ExxonMobil Thinks it Can Achieve $15 a Barrel Production in the Permian

Click here to read the original Cautious Optimism Facebook post with comments


1 MIN READ - The Cautious Optimism Correspondent for Economic Affairs and Other Egghead Stuff has followed the U.S. shale oil/natural gas revolution for several years now and considers himself a staunch optimist about the promise that human innovative thinking—operating within an environment of economic freedom—can solve problems of resource scarcity with remarkable ingenuity.

Yet the COCEA is still shaking his head in disbelief at this story.

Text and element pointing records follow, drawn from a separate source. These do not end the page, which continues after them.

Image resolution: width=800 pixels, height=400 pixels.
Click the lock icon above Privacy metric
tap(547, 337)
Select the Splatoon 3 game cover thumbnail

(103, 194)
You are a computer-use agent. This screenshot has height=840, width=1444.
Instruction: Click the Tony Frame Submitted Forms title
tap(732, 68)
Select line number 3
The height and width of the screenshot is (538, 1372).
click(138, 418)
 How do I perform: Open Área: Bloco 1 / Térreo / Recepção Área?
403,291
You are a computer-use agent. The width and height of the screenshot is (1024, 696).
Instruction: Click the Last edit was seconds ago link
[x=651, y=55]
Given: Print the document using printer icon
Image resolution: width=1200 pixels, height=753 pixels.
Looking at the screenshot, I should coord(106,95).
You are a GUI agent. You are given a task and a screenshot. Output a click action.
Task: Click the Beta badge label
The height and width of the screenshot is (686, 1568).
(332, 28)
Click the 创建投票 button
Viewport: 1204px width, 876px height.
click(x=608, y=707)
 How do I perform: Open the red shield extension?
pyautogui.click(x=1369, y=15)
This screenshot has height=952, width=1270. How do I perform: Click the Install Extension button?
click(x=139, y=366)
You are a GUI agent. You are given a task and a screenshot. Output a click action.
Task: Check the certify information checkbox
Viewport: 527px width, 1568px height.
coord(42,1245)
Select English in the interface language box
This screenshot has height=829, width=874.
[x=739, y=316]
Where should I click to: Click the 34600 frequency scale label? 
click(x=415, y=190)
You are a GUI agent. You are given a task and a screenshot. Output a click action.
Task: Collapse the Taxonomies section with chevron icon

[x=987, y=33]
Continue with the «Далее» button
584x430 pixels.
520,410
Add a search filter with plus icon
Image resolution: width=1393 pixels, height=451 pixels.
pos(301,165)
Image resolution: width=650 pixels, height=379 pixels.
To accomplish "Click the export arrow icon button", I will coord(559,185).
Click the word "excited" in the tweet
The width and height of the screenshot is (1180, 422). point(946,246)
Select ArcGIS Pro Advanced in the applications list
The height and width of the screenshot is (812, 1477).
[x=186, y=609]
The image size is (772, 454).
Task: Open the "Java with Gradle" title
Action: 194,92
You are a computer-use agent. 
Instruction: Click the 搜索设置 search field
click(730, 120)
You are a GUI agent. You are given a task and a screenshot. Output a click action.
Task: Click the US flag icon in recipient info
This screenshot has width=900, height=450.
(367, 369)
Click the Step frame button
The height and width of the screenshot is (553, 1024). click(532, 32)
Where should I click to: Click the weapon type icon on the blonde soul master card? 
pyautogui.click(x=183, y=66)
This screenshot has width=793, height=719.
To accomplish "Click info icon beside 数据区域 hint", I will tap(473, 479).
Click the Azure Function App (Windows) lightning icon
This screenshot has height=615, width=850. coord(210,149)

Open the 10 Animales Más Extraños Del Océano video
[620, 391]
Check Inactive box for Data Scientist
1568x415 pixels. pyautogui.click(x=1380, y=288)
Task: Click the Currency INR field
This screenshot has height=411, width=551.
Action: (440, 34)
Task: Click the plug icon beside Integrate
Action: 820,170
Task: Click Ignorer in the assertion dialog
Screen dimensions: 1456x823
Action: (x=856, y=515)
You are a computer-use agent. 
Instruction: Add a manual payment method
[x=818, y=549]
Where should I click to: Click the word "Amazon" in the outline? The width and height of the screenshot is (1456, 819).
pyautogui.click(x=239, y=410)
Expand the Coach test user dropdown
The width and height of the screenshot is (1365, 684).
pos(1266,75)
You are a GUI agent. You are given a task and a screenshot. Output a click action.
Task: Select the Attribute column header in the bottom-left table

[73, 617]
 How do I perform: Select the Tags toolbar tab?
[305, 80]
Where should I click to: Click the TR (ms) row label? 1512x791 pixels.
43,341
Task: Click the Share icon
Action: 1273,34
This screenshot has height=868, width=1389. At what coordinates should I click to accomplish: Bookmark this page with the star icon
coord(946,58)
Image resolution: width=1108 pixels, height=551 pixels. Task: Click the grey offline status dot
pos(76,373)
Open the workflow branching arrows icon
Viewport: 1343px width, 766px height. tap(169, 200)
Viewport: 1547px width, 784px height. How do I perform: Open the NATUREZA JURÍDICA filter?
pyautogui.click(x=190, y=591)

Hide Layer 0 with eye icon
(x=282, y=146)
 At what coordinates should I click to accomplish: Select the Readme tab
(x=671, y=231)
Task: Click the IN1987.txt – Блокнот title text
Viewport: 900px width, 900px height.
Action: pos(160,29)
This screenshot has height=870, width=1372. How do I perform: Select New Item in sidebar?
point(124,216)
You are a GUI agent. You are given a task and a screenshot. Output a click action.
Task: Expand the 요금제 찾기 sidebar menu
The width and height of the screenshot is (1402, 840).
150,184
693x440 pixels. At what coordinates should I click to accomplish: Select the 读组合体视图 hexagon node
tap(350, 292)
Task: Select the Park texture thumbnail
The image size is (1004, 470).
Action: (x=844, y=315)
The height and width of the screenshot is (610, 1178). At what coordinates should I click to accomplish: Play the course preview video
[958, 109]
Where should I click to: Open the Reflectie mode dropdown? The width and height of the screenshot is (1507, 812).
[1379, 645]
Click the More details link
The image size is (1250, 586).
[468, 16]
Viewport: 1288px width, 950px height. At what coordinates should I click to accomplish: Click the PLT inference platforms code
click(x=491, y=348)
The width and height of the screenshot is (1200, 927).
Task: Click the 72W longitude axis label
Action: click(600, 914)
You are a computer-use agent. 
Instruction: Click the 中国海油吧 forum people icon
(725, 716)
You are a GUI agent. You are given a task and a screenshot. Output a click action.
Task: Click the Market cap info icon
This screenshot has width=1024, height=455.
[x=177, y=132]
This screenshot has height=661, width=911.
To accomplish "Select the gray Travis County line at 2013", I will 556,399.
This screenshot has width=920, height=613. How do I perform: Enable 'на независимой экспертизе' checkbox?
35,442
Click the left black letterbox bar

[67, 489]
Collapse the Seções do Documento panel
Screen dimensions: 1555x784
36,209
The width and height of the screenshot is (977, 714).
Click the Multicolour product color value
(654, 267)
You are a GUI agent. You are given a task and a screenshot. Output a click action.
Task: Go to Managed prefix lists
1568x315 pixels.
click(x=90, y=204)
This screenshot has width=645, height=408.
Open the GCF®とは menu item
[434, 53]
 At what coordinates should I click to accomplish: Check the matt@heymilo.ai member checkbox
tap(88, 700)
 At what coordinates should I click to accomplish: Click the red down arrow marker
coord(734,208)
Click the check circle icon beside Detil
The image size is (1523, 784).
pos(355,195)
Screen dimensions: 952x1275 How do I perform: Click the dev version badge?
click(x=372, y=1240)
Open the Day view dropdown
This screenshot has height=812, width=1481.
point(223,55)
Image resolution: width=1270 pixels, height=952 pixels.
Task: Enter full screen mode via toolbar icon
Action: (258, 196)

Wellhead breakeven oil prices for the Permian Delaware shale region were $80+/barrel in 2013. To think that $15/barrel oil, which is approaching the cost of OPEC conventional "easy oil" resources, could even enter a conversation less than six years later is absolutely mindboggling. The breakneck pace of the shale revolution serves as yet another example of economist Julian Simon's thesis in his book "The Ultimate Resource" that the only truly scarce natural resource is human ingenuity.

And to think a little over a decade ago anti-fossil fuel energy "experts" and environmental activists were adamant that commercial shale oil research should be shut down because extraction of oil and natural gas from kerogen would never be economically feasible.